What is required - Give back the full listing that follows exactly as it reads.

Start of Information given

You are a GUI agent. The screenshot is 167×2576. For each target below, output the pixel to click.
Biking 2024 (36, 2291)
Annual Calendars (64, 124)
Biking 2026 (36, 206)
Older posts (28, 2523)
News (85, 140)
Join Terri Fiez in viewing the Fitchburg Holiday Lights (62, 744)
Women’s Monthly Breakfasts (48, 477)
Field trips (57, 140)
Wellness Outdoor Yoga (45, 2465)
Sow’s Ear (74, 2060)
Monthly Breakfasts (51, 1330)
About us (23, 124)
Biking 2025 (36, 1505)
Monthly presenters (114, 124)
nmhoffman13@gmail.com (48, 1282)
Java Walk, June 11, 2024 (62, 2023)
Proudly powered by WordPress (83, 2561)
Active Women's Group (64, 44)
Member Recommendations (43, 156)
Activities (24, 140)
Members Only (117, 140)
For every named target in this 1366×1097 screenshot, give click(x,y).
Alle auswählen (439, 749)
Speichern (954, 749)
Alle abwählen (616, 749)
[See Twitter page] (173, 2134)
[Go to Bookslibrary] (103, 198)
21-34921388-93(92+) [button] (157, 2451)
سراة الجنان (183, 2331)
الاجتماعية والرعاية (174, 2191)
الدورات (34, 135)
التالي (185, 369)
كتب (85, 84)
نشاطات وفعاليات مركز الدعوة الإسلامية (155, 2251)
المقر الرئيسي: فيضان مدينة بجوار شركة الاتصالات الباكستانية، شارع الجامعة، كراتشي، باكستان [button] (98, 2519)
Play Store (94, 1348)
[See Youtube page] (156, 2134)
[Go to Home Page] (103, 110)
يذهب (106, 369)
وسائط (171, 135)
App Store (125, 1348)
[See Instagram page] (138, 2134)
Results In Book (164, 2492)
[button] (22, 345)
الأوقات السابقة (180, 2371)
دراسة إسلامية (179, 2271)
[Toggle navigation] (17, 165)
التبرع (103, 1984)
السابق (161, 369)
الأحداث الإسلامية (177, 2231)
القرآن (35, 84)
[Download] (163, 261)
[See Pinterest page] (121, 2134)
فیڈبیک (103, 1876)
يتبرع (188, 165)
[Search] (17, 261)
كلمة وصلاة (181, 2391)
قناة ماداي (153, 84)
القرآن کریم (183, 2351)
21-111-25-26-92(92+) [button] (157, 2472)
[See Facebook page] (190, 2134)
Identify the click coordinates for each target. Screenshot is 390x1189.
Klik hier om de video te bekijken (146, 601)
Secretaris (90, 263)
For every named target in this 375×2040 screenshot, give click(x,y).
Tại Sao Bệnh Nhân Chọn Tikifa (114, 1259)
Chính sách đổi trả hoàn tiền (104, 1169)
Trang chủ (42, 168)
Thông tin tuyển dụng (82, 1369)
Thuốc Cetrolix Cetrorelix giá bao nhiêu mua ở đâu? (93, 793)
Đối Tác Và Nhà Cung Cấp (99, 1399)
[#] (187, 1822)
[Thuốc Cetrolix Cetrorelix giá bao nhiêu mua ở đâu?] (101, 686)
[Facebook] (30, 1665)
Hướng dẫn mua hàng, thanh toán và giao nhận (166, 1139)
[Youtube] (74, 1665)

End of Information given

Solved problem -
You are a GUI agent. The screenshot is 167×2576. For each target below, output the pixel to click.
Biking 2024 (36, 2291)
Annual Calendars (64, 124)
Biking 2026 (36, 206)
Older posts (28, 2523)
News (85, 140)
Join Terri Fiez in viewing the Fitchburg Holiday Lights (62, 744)
Women’s Monthly Breakfasts (48, 477)
Field trips (57, 140)
Wellness Outdoor Yoga (45, 2465)
Sow’s Ear (74, 2060)
Monthly Breakfasts (51, 1330)
About us (23, 124)
Biking 2025 (36, 1505)
Monthly presenters (114, 124)
nmhoffman13@gmail.com (48, 1282)
Java Walk, June 11, 2024 (62, 2023)
Proudly powered by WordPress (83, 2561)
Active Women's Group (64, 44)
Member Recommendations (43, 156)
Activities (24, 140)
Members Only (117, 140)
For every named target in this 1366×1097 screenshot, give click(x,y).
Alle auswählen (439, 749)
Speichern (954, 749)
Alle abwählen (616, 749)
[See Twitter page] (173, 2134)
[Go to Bookslibrary] (103, 198)
21-34921388-93(92+) [button] (157, 2451)
سراة الجنان (183, 2331)
الاجتماعية والرعاية (174, 2191)
الدورات (34, 135)
التالي (185, 369)
كتب (85, 84)
نشاطات وفعاليات مركز الدعوة الإسلامية (155, 2251)
المقر الرئيسي: فيضان مدينة بجوار شركة الاتصالات الباكستانية، شارع الجامعة، كراتشي، باكستان [button] (98, 2519)
Play Store (94, 1348)
[See Youtube page] (156, 2134)
[Go to Home Page] (103, 110)
يذهب (106, 369)
وسائط (171, 135)
App Store (125, 1348)
[See Instagram page] (138, 2134)
Results In Book (164, 2492)
[button] (22, 345)
الأوقات السابقة (180, 2371)
دراسة إسلامية (179, 2271)
[Toggle navigation] (17, 165)
التبرع (103, 1984)
السابق (161, 369)
الأحداث الإسلامية (177, 2231)
القرآن (35, 84)
[Download] (163, 261)
[See Pinterest page] (121, 2134)
فیڈبیک (103, 1876)
يتبرع (188, 165)
[Search] (17, 261)
كلمة وصلاة (181, 2391)
قناة ماداي (153, 84)
القرآن کریم (183, 2351)
21-111-25-26-92(92+) [button] (157, 2472)
[See Facebook page] (190, 2134)
Identify the click coordinates for each target. Screenshot is 390x1189.
Klik hier om de video te bekijken (146, 601)
Secretaris (90, 263)
For every named target in this 375×2040 screenshot, give click(x,y).
Tại Sao Bệnh Nhân Chọn Tikifa (114, 1259)
Chính sách đổi trả hoàn tiền (104, 1169)
Trang chủ (42, 168)
Thông tin tuyển dụng (82, 1369)
Thuốc Cetrolix Cetrorelix giá bao nhiêu mua ở đâu? (93, 793)
Đối Tác Và Nhà Cung Cấp (99, 1399)
[#] (187, 1822)
[Thuốc Cetrolix Cetrorelix giá bao nhiêu mua ở đâu?] (101, 686)
[Facebook] (30, 1665)
Hướng dẫn mua hàng, thanh toán và giao nhận (166, 1139)
[Youtube] (74, 1665)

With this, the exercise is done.